Ersnt Reichl: Wide Awake Typographer


Elizabeth Hawes, Fashion is Spinach (Random House, 1938; AIGA 50 Books 1939)

At Design Observer, design historian Martha Scotford discusses the work of German-American book designer Ernst Reichl:

Midway in his career, Reichl began to reflect on many of the books he designed in written comments; he spent more time on this during the period 1977-1978, shortly before his death in 1980. In the end, there were approximately 550 3 x 5 inch index cards on which he hand-wrote his thoughts about selected books he designed. In lively prose Reichl comments on myriad elements of book design and details of book production, several for each book. He covers typography, binding design and jackets, illustration, publishers, the publishing industry in New York, design colleagues (revered and annoying), production triumphs and problems, how well the book sold, his opinion of the book and his philosophy of book design as applied to that title. He also critiques his own work, sometimes in the moment, sometimes from the perspective of more time and experience. These comments, often sharp and humorous, are highly entertaining and informative. I know of no other book designer who has done this so extensively.

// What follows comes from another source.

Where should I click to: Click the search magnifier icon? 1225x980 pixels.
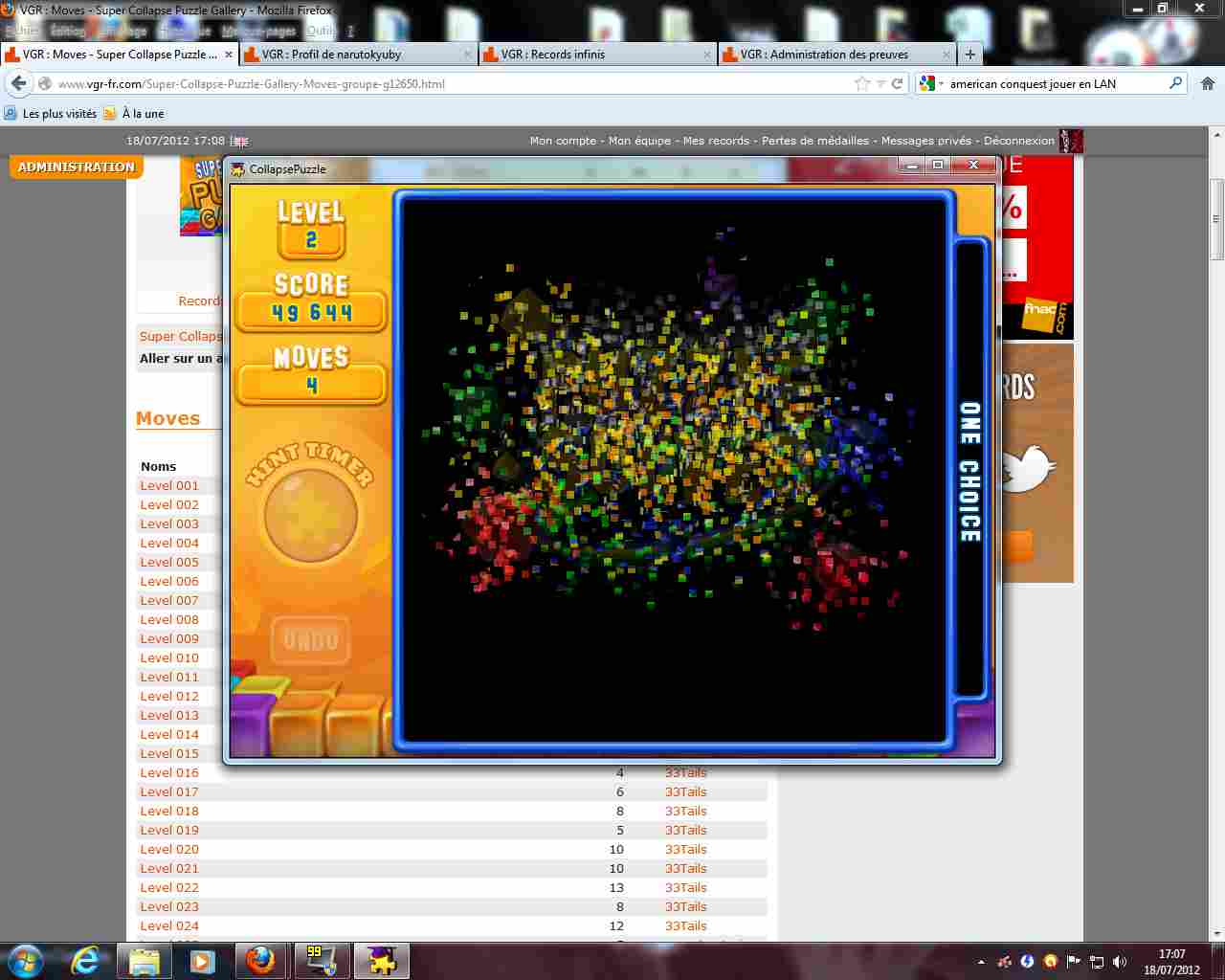coord(1176,83)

Reichl’s comments about book design have now been transcribed from the cards and accompany a selection of over 100 examples of his work in an exhibition curated by Scotford, ‘Ernst Reichl: Wide Awake Typographer,’ currently on display at Columbia University’s Rare Book and Manuscript Library in New York until September 13, 2013.

On a related note, Scotford has previously written about the US publication of James Joyce’s Ulysses and the role of Ernst Reichl, who designed the typographic cover for Random House.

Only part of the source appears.